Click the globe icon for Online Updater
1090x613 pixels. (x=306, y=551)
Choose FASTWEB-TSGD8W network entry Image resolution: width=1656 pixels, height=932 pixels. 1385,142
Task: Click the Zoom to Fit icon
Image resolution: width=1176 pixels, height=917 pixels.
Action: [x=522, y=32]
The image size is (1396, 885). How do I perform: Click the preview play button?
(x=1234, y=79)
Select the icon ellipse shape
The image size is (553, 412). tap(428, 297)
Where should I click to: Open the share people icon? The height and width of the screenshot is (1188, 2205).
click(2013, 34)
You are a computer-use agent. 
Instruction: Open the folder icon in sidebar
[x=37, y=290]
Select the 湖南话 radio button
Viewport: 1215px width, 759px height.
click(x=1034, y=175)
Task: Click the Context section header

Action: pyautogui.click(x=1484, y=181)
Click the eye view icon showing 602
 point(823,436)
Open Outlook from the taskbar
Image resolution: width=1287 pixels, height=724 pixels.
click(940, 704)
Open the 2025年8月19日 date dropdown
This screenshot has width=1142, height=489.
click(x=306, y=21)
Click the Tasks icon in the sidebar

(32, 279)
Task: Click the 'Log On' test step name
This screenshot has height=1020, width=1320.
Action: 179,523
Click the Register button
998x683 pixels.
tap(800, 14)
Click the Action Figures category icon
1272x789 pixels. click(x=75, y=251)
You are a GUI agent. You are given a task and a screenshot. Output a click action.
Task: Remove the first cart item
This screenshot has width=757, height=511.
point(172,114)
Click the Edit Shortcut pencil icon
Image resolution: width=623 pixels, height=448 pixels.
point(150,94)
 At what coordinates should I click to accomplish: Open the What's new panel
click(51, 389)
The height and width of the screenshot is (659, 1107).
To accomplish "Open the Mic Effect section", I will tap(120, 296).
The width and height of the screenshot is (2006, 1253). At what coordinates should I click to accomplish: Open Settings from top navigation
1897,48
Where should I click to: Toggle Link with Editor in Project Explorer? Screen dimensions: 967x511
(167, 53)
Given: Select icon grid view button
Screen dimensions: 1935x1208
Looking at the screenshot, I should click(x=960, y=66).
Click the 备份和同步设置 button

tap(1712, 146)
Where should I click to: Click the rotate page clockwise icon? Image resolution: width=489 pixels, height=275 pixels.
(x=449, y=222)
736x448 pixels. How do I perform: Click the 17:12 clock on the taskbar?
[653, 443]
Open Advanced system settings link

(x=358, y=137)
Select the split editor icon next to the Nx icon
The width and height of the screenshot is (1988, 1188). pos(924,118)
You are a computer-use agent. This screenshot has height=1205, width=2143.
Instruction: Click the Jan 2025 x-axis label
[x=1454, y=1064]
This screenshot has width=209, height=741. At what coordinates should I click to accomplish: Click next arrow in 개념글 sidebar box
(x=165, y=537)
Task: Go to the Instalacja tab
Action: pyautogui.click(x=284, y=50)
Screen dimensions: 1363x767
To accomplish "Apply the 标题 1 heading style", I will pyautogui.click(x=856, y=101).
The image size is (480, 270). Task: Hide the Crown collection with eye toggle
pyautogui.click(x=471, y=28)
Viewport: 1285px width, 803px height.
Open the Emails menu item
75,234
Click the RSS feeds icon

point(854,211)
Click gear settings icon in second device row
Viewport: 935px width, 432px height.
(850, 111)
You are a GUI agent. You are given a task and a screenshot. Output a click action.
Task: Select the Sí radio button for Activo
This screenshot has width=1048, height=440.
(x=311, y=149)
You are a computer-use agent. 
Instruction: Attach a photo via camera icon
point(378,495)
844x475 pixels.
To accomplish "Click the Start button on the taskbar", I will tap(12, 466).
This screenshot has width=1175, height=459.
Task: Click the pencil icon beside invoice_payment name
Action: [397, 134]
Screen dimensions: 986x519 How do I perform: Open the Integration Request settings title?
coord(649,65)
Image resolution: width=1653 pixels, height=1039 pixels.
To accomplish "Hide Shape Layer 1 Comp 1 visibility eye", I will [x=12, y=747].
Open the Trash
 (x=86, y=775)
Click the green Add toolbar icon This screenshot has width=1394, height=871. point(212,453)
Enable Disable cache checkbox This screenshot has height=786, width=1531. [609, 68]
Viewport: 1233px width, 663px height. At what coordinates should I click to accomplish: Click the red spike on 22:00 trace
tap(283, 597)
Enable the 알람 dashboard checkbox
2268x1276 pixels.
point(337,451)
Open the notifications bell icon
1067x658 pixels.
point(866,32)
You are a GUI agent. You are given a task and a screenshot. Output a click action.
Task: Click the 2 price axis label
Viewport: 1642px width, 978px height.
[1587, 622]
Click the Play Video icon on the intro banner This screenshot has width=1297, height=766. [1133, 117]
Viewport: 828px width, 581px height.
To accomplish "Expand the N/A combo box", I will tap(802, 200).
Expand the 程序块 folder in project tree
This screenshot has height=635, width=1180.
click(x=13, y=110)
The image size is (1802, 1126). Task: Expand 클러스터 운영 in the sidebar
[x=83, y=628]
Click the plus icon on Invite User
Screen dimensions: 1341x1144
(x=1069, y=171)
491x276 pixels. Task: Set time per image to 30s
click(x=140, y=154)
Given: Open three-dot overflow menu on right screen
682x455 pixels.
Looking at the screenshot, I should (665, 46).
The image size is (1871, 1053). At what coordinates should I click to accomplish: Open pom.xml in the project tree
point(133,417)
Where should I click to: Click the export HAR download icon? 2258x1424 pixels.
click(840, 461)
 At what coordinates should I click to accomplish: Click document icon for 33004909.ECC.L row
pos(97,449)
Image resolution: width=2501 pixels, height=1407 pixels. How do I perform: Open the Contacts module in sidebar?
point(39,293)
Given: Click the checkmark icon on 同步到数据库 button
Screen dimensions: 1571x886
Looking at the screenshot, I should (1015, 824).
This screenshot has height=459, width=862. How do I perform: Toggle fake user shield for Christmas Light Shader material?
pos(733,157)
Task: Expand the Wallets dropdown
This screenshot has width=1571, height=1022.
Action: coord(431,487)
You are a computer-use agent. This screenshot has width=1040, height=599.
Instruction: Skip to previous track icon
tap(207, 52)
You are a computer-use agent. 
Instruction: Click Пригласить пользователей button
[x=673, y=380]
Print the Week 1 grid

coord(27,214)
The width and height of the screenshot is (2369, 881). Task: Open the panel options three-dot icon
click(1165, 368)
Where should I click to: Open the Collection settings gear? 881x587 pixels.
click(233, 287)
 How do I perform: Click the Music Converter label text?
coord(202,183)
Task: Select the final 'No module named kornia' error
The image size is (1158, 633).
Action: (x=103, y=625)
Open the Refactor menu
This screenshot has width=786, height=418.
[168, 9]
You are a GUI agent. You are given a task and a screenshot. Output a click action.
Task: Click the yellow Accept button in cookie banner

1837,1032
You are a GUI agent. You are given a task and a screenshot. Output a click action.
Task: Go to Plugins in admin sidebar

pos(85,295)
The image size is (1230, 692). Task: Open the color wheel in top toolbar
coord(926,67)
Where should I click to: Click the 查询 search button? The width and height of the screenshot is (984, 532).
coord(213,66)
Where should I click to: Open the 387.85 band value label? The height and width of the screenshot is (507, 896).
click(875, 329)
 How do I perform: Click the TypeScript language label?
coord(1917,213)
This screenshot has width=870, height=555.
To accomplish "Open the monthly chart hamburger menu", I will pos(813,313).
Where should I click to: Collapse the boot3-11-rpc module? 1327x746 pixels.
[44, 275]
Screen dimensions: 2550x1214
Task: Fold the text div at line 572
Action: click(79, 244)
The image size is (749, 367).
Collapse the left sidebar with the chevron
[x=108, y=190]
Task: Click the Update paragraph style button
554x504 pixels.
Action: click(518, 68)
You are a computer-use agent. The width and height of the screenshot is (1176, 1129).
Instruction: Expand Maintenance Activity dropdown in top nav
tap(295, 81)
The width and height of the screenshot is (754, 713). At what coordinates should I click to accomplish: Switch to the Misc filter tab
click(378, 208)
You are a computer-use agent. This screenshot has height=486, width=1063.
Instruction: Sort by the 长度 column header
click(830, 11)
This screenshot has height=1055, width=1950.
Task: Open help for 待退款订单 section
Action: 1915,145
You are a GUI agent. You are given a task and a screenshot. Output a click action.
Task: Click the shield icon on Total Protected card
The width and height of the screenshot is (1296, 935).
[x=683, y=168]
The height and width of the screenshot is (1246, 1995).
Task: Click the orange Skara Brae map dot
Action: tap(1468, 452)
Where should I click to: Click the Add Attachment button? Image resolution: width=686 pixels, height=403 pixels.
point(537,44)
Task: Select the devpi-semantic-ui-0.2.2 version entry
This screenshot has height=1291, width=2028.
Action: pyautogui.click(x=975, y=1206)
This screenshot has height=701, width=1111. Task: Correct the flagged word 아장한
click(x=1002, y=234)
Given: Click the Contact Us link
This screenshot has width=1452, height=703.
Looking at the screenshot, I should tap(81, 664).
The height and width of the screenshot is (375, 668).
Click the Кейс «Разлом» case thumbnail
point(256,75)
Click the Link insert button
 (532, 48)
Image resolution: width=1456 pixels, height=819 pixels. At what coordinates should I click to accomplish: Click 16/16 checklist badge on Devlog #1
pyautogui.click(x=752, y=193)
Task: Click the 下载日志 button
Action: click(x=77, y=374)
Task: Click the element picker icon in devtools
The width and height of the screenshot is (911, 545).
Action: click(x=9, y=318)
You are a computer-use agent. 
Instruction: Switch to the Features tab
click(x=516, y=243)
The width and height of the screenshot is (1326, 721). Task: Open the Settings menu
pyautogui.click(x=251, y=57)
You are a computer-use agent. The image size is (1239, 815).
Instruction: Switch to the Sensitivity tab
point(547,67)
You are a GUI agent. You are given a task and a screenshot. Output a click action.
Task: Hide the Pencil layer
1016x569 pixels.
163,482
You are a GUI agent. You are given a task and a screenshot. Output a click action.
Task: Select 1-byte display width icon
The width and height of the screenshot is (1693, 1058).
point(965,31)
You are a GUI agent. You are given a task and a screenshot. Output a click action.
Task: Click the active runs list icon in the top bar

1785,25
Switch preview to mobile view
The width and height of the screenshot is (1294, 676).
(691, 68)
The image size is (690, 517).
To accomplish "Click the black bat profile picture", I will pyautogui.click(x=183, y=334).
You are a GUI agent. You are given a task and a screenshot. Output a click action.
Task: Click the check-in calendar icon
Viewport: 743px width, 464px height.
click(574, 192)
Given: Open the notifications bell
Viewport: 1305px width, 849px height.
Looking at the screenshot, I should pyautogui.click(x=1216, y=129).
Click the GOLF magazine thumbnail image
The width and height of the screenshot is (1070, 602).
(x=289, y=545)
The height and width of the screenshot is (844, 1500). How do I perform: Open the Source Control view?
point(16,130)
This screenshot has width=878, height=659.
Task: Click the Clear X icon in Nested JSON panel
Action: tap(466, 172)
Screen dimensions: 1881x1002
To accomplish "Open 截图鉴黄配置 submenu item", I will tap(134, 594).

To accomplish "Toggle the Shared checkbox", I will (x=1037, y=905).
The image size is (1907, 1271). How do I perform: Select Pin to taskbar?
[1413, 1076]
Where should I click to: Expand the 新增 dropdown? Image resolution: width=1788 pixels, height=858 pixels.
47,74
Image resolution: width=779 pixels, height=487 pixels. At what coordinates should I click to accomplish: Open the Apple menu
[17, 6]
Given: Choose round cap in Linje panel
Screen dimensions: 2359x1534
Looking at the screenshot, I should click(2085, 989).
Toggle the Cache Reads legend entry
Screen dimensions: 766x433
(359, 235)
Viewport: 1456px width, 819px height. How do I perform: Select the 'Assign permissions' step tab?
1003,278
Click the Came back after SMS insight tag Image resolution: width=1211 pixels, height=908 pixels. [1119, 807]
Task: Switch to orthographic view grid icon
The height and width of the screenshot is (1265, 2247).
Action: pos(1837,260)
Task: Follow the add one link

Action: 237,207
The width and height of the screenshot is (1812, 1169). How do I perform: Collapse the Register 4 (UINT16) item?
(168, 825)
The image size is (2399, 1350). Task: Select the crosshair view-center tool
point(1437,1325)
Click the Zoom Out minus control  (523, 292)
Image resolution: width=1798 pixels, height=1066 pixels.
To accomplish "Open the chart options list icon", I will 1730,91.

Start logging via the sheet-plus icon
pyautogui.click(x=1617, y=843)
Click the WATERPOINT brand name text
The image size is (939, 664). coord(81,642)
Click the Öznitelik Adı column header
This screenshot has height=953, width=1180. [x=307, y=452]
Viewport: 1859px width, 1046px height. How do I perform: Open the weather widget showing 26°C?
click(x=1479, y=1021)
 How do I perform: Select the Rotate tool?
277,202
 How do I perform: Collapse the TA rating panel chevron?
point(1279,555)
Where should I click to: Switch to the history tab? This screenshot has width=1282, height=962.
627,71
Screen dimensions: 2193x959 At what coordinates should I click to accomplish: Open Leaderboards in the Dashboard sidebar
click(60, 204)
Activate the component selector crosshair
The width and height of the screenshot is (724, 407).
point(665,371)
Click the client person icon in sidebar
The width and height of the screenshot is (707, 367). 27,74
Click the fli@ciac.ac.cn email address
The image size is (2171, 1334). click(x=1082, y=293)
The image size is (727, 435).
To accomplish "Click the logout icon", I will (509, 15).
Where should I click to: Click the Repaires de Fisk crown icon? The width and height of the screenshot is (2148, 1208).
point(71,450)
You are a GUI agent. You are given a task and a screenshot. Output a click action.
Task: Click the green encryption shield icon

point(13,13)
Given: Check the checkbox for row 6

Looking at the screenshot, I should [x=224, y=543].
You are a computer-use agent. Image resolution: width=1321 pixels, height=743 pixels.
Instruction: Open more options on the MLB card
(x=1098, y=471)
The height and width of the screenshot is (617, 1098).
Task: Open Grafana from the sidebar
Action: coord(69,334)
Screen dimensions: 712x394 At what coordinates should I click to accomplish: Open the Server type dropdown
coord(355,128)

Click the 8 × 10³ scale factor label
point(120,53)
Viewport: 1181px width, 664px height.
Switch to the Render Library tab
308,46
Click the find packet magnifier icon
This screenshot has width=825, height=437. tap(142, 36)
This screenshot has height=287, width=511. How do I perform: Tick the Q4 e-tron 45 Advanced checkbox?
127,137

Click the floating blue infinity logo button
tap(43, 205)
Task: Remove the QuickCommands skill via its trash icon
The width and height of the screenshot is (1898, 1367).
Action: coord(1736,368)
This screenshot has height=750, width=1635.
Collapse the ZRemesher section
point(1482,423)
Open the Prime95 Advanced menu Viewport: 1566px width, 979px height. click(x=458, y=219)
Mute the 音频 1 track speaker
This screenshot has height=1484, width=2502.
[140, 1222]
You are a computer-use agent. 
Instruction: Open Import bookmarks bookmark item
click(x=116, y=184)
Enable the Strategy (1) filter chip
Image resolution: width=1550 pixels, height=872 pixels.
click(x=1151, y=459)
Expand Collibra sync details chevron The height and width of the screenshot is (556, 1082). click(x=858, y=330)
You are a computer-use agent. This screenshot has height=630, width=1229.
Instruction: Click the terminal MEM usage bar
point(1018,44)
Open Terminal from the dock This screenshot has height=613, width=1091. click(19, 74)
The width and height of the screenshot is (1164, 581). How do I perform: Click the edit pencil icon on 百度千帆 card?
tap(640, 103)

- **EXERCISE GOAL**
Your answer should be the exact lines above from the one with "The width and height of the screenshot is (1693, 1058)." through the one with "Task: Switch to orthographic view grid icon", both included, and nothing besides.

- **EXERCISE RESPONSE**
The width and height of the screenshot is (1693, 1058).
point(965,31)
You are a GUI agent. You are given a task and a screenshot. Output a click action.
Task: Click the active runs list icon in the top bar

1785,25
Switch preview to mobile view
The width and height of the screenshot is (1294, 676).
(691, 68)
The image size is (690, 517).
To accomplish "Click the black bat profile picture", I will pyautogui.click(x=183, y=334).
You are a GUI agent. You are given a task and a screenshot. Output a click action.
Task: Click the check-in calendar icon
Viewport: 743px width, 464px height.
click(574, 192)
Given: Open the notifications bell
Viewport: 1305px width, 849px height.
Looking at the screenshot, I should pyautogui.click(x=1216, y=129).
Click the GOLF magazine thumbnail image
The width and height of the screenshot is (1070, 602).
(x=289, y=545)
The height and width of the screenshot is (844, 1500). How do I perform: Open the Source Control view?
point(16,130)
This screenshot has width=878, height=659.
Task: Click the Clear X icon in Nested JSON panel
Action: tap(466, 172)
Screen dimensions: 1881x1002
To accomplish "Open 截图鉴黄配置 submenu item", I will tap(134, 594).

To accomplish "Toggle the Shared checkbox", I will (x=1037, y=905).
The image size is (1907, 1271). How do I perform: Select Pin to taskbar?
[1413, 1076]
Where should I click to: Expand the 新增 dropdown? Image resolution: width=1788 pixels, height=858 pixels.
47,74
Image resolution: width=779 pixels, height=487 pixels. At what coordinates should I click to accomplish: Open the Apple menu
[17, 6]
Given: Choose round cap in Linje panel
Screen dimensions: 2359x1534
Looking at the screenshot, I should click(2085, 989).
Toggle the Cache Reads legend entry
Screen dimensions: 766x433
(359, 235)
Viewport: 1456px width, 819px height. How do I perform: Select the 'Assign permissions' step tab?
1003,278
Click the Came back after SMS insight tag Image resolution: width=1211 pixels, height=908 pixels. [1119, 807]
Task: Switch to orthographic view grid icon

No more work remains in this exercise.